SUPPLIED MATERIAL
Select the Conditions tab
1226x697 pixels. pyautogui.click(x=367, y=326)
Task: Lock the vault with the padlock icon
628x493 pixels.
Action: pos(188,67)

DESCRIPTION OF THE TASK
Could you return the data above exactly as it stands?

TASK SOLUTION
Select the Conditions tab
1226x697 pixels. pyautogui.click(x=367, y=326)
Task: Lock the vault with the padlock icon
628x493 pixels.
Action: pos(188,67)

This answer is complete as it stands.